● **Short task 1**: Write out the stretch of the CFPB press release from "WASHINGTON, D.C. –" through "last 10 years.", word for word.

● **Passage provided**:
---*---

WASHINGTON, D.C. – The Consumer Financial Protection Bureau (CFPB) today released a study on the transition to credit visibility that found that the way consumers establish credit history can differ greatly based on economic background. Consumers in lower-income areas are more likely than those in higher-income areas to become credit visible due to negative records such as a debt in collection. Consumers in higher-income areas are more likely than those in lower-income areas to establish credit history by using a credit card or relying on someone else. The study also found that the percentage of consumers transitioning to credit visibility due to student loans more than doubled in the last 10 years.
“It is no secret that lower-income consumers face challenges in the financial marketplace,” said CFPB Director Richard Cordray. “Today’s study shows that even at the beginning of their financial lives, they are faced with higher hurdles to gain access to credit, which hinders them from turning their version of the American dream into reality.”

---*---

● **Short task 2**: Take the stretch of entries from the line containing "Bespoke Houses (488, 133)" through the line containing "Retirement (880, 133)", and put "Homes" in place of "Houses" with nothing else altered. Return only those lines.

---*---

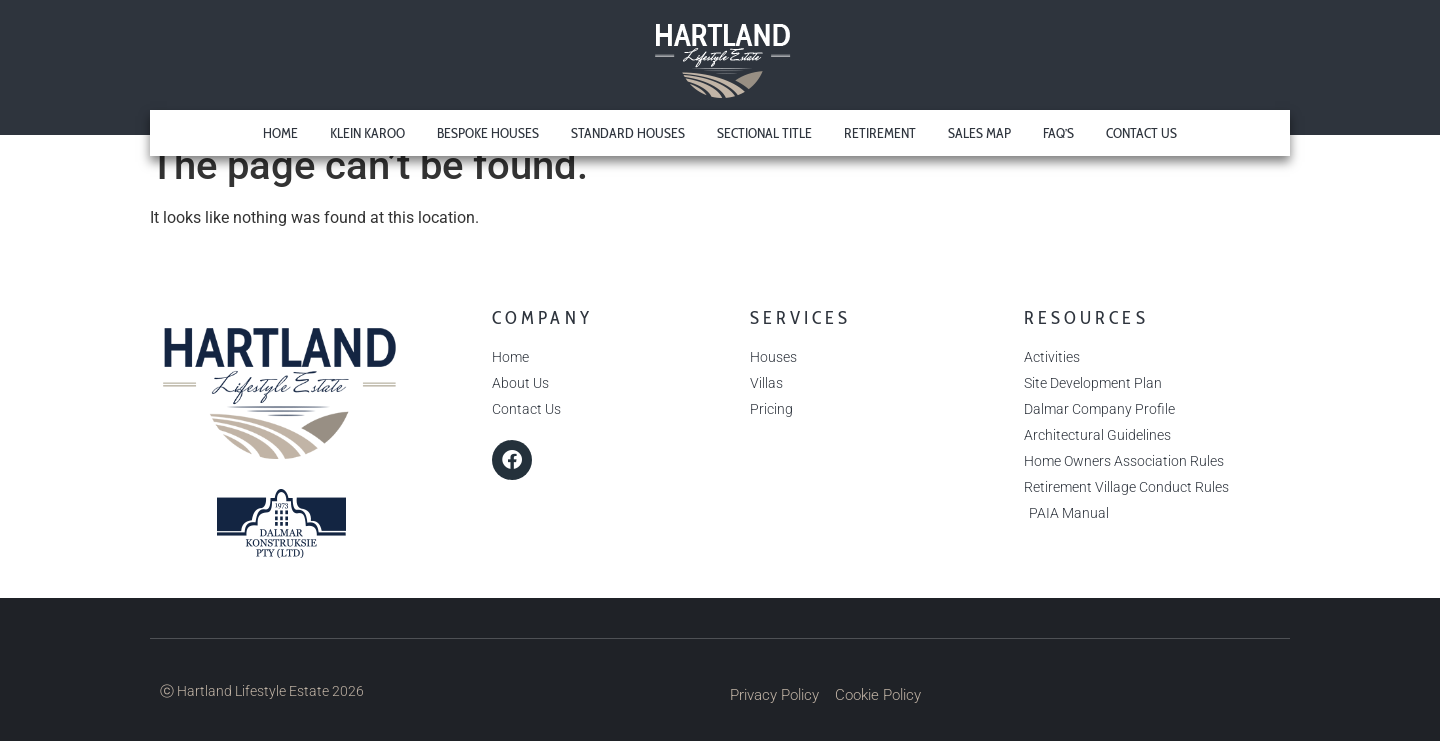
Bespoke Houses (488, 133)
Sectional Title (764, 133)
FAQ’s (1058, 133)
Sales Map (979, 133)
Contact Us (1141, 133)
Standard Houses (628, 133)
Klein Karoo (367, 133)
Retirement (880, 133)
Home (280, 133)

---*---

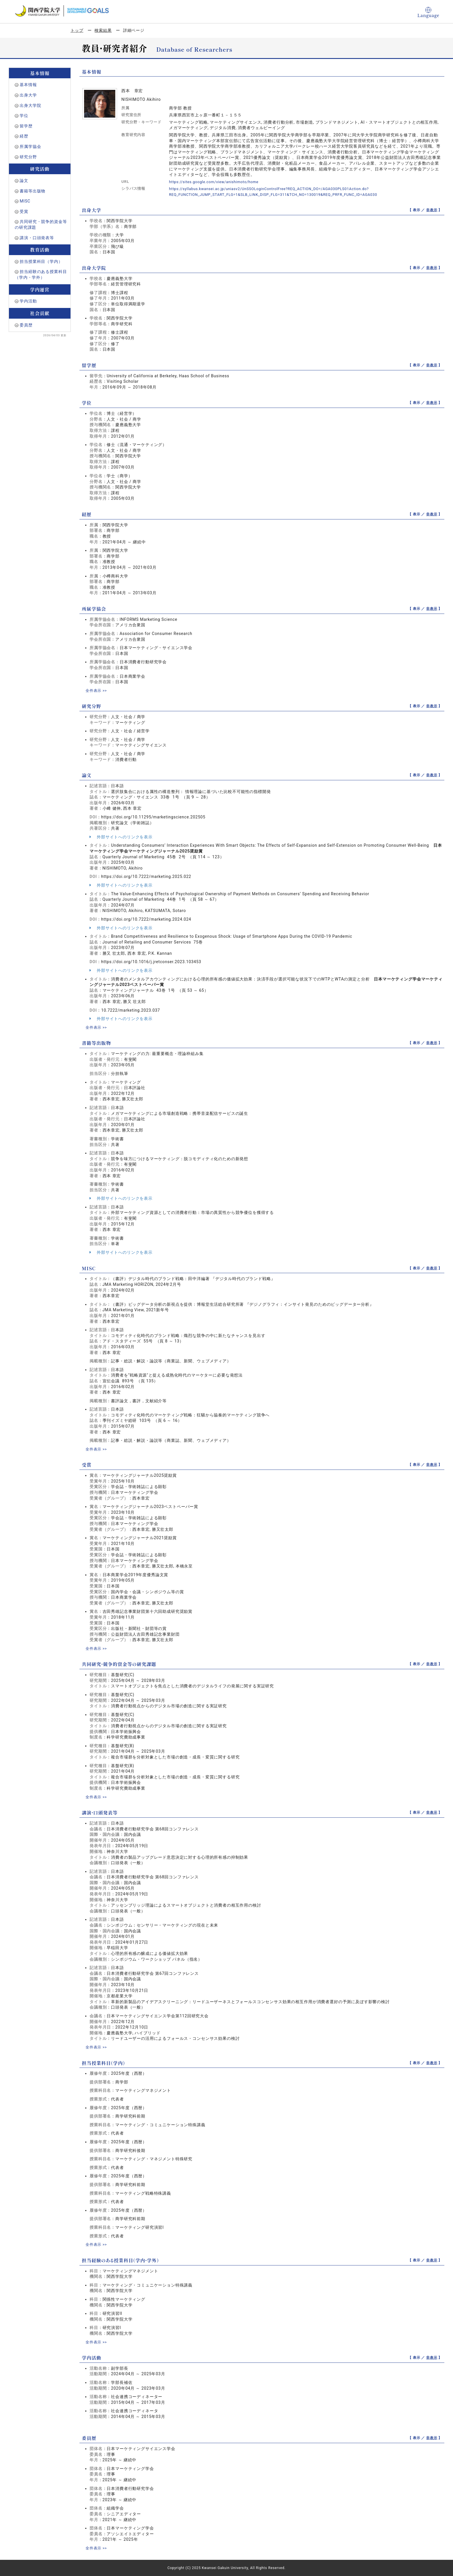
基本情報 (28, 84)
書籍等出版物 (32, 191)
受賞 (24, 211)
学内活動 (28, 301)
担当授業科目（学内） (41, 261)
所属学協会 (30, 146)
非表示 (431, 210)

---*---

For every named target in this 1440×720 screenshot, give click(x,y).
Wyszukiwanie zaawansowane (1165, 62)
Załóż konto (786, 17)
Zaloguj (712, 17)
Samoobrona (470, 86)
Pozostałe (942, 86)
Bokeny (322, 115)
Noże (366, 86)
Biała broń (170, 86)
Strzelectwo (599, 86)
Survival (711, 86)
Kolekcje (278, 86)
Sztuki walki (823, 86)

---*---

● **Final answer 1**:
WASHINGTON, D.C. – The Consumer Financial Protection Bureau (CFPB) today released a study on the transition to credit visibility that found that the way consumers establish credit history can differ greatly based on economic background. Consumers in lower-income areas are more likely than those in higher-income areas to become credit visible due to negative records such as a debt in collection. Consumers in higher-income areas are more likely than those in lower-income areas to establish credit history by using a credit card or relying on someone else. The study also found that the percentage of consumers transitioning to credit visibility due to student loans more than doubled in the last 10 years.

● **Final answer 2**:
Bespoke Homes (488, 133)
Sectional Title (764, 133)
FAQ’s (1058, 133)
Sales Map (979, 133)
Contact Us (1141, 133)
Standard Homes (628, 133)
Klein Karoo (367, 133)
Retirement (880, 133)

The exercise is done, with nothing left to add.